"Oğlum her yerim ağrıdı ya. Yanımdaki adam halay mı çekiyordu omzumu mu çıkarmaya çalışıyordu belli değil."
Gülerek meyve suyumu içmeye devam ettim. Emir halaya kalkmıştı ama şu an son derece pişmandı. Halayın hızına adapte olamamıştı bir türlü.
"Otursaydın sen de yerinde." dedi Erdem abi. "Tutturdun halay da halay diye."
Başımı Özgür'e çevirdim. Bu gürültüden gram etkilenmeyerek rahat rahat uyuyordu.
"Eylül! Gerçekten sensin, inanamıyorum."
Başımı kaldırarak sesin sahibine baktım. Yüzümü görünce gülüşü daha da büyüdü. Çekinerek ayağa kalktım.
"Merhaba Ali, uzun zaman olmuştu." dedim gülümseyerek. Ali yetimhane müdürümüzün oğluydu ve benimle yaşıttı. Yurda geldiği zaman hep oyun oynardık. Asım dedem beni oradan alınca bağımız kopmuştu.

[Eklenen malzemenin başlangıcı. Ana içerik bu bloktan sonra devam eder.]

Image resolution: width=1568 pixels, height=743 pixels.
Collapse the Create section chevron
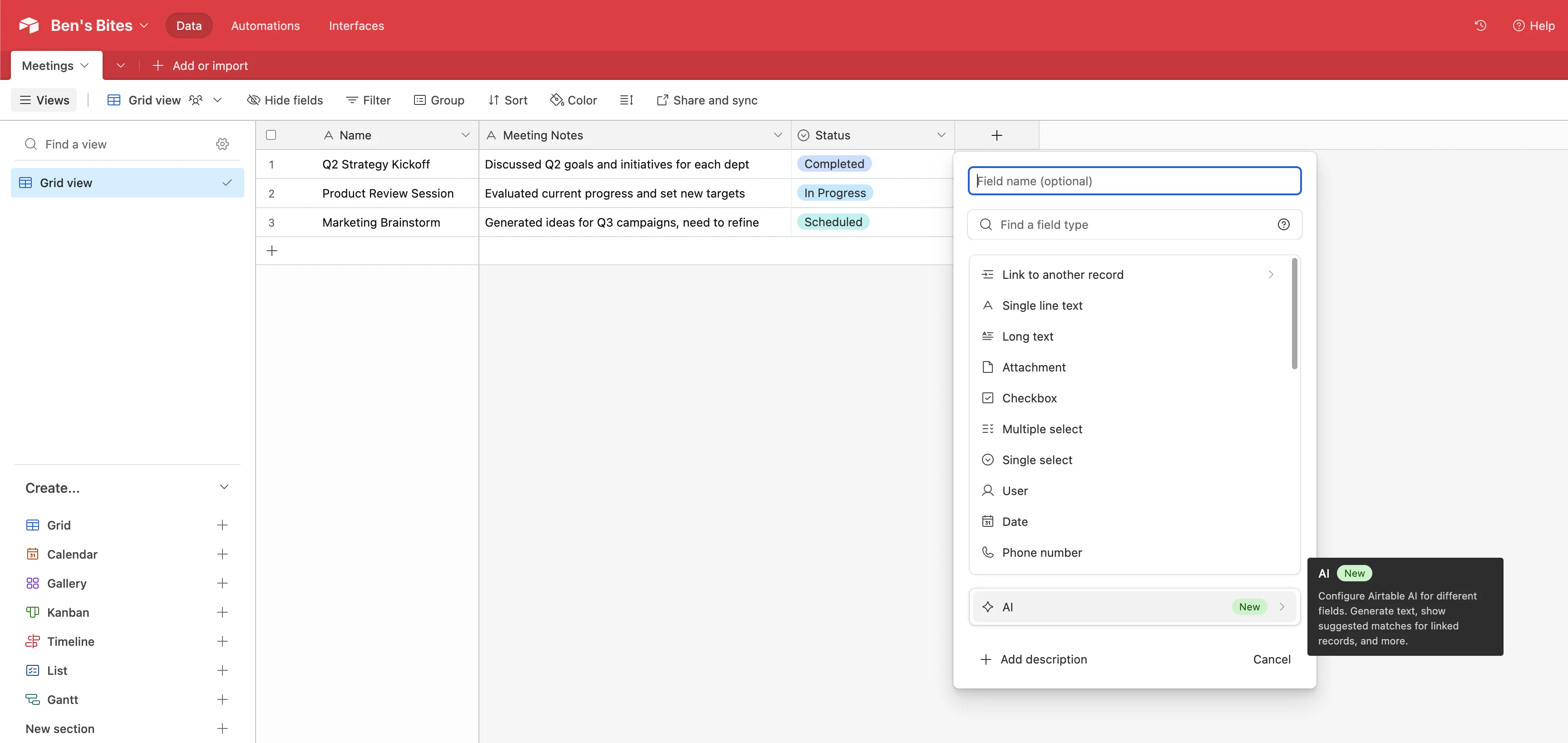224,487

"Aşk olsun, bunca zaman sonra birbirimizi buluyoruz tepkin bu mu?"
Yapma Ali, yaklaşma ne olur...
Bir adım attı bana doğru. Vücudum kaskatı kesildi.
Kollarını bana sarınca çığlık atmamak için direndim. Nefes alışverişim hızlandığında sertçe geriye çekilmiştim. Utku abim Ali'nin gözlerine sert bir şekilde bakarken Ömer abim elimden tutarak beni oradan uzaklaştırdı.

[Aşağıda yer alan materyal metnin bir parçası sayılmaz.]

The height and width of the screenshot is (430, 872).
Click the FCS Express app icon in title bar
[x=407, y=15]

"Eylül, bana bak." dediğinde gözlerimi onunkilerle buluşturdum. "Özür... Özür dilerim." dedim hemen. "Ben yapamadım, o bana dokununca..."
"Şşt, sakin ol bebeğim. Bir şey yok, tamam mı? O herifin densizliğiydi."
"Çok ayıp oldu..." dedim abime tutunurken. "Onunla konuşmam lazım abi."
Kafasını masamıza çevirince ben de oraya baktım. Abimlerle konuşuyordu. Tekrar bana dönüp elimden tuttu abim. Beraber masaya yaklaşınca Ali aniden bana doğru yöneldi.
"Eylül."
"Ali biraz konuşalım mı?" dedim gülümseyerek. O konuyu açmak istemiyordum. "Ben de özlemişim seni. Laflarız."
Heyecanla kafasını sallayıp boş bir masayı işaret etti. Ömer abime dönerek gözlerine baktım. Saçıma uzun bir öpücük bırakıp Ali'nin gözlerinin içine baktı.
"Buradayım ben güzelim, izliyorum seni."
Ali geçmem için çekildiğinde karşı tarafa ilerledik. Masaya oturur oturmaz karşıma kuruldu.
"Ben yanlış bir şey yapmadım değil mi? Gerçekten kusura bakma, incitmek istemedim seni."
"Bu konuyu boşversek olur mu? Anlatsana, neler yapıyorsun?"
Üzüntüyle başını salladı. "Bir reklam şirketinde çalışıyorum. Sen?"
"Kafe işletiyorum ben de, şimdilik." Sesim, son kelimemle azaldı.
"Peki onlar kimdi?" dedi bir yere bakarak. Kafamı çevirdiğimde pür dikkat bizi izleyen abimleri gördüm.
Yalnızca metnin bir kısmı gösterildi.